Saturday, 2 August 2025

New Lamps for Old

There I was, minding my own business in a pub while away in the motorhome, when a lamp caught my eye. Not just any lamp – no, this one was fashioned from the stock of a shotgun, and I was instantly smitten.


There’s something about seeing an everyday object turned on its head that makes you think, “I could do that.” Admittedly, my inspiration bar was set some years ago by a table lamp I once saw in Amsterdam made from a gold-plated AK47 – which, to be fair, would have been a tad much for the Cotswolds. But a tasteful lamp fashioned from a gunstock? That, I thought, has “Philip’s workshop” written all over it.


Of course, when you get an idea like this, there’s the small matter of sourcing the raw materials. Enter Facebook Marketplace – that marvellous bazaar of everything from broken Dyson hoovers to horses you wouldn’t trust to carry a sack of carrots, let alone a human. There, on the Isle of Wight, I found not one but two air rifles. Perfect. Except the seller “couldn’t post them for obvious reasons,” which is fair enough – you can’t exactly stroll into the Post Office with a rifle-shaped package and a cheery “second-class, please.”

But since I only wanted the wooden stocks, the chap kindly agreed to saw them off and stick them in a box. That’s commitment to customer service, that is. Two amputated air rifles later, I was £20 lighter plus postage – a bargain in my book, though I now imagine somewhere on the Isle of Wight there’s a man scratching his head over two newly limbless rifles.
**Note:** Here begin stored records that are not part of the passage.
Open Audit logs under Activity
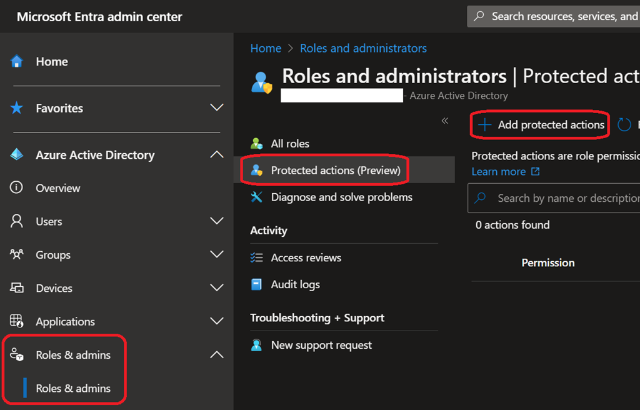640x410 pixels. 295,284
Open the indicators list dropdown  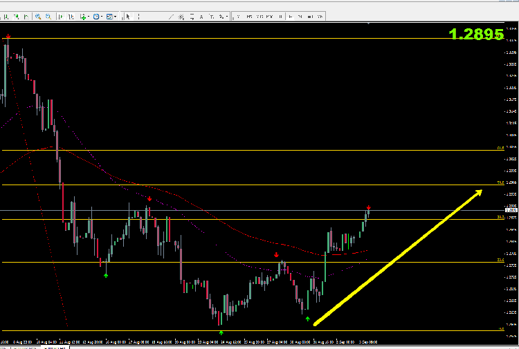[84, 16]
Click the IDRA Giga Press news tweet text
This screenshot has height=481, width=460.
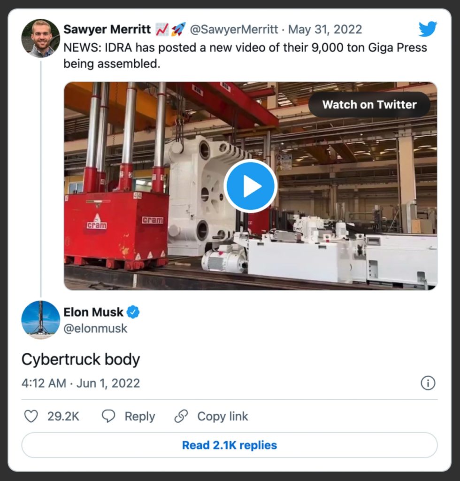pos(245,55)
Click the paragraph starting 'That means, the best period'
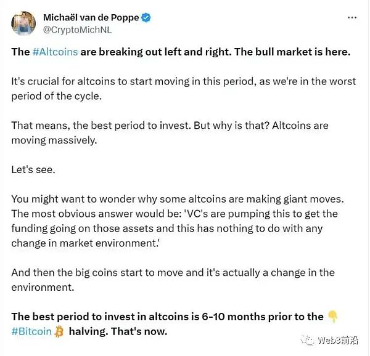This screenshot has height=356, width=370. point(170,132)
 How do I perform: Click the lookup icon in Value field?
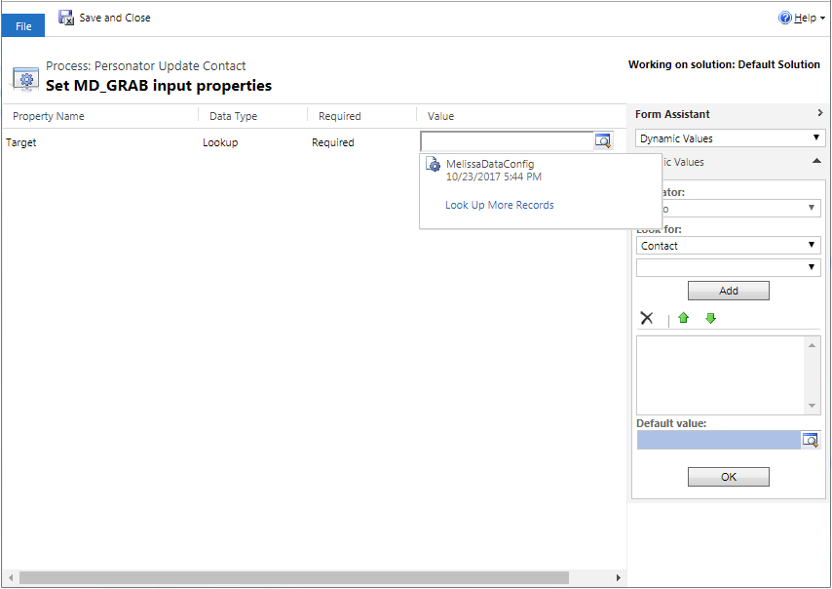[x=603, y=141]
Now, here’s the rub. The stocks have made it to my workshop, and there they’ll no doubt languish for a year or more, propped in a corner next to the Triumph GT6 bits, odd lengths of steel, and half-finished “projects” that will all absolutely be tackled “one day.” Because making a lamp isn’t as simple as sticking a lightbulb on top and calling it a day.

No, the tricky bit will be drilling a straight hole from the bottom to the top of the stock. This is the sort of task that sounds easy until you try it and end up with an exit hole halfway through the cheekpiece, turning your elegant lamp into something out of a postmodern art exhibit titled Misery in Wood. I may have to take the drastic step of cutting the stock into sections, drilling each piece, and reassembling it like some sort of mahogany Frankenstein’s monster.

Will I ever get round to it? Probably. Eventually. Maybe after the GT6 stops being a pile of parts. Or when the weather turns. Or when I finally find the right drill bit. Until then, those stocks will sit quietly, judging me from the corner of the workshop – mute reminders of yet another brilliant idea that’s just one straight hole away from glory.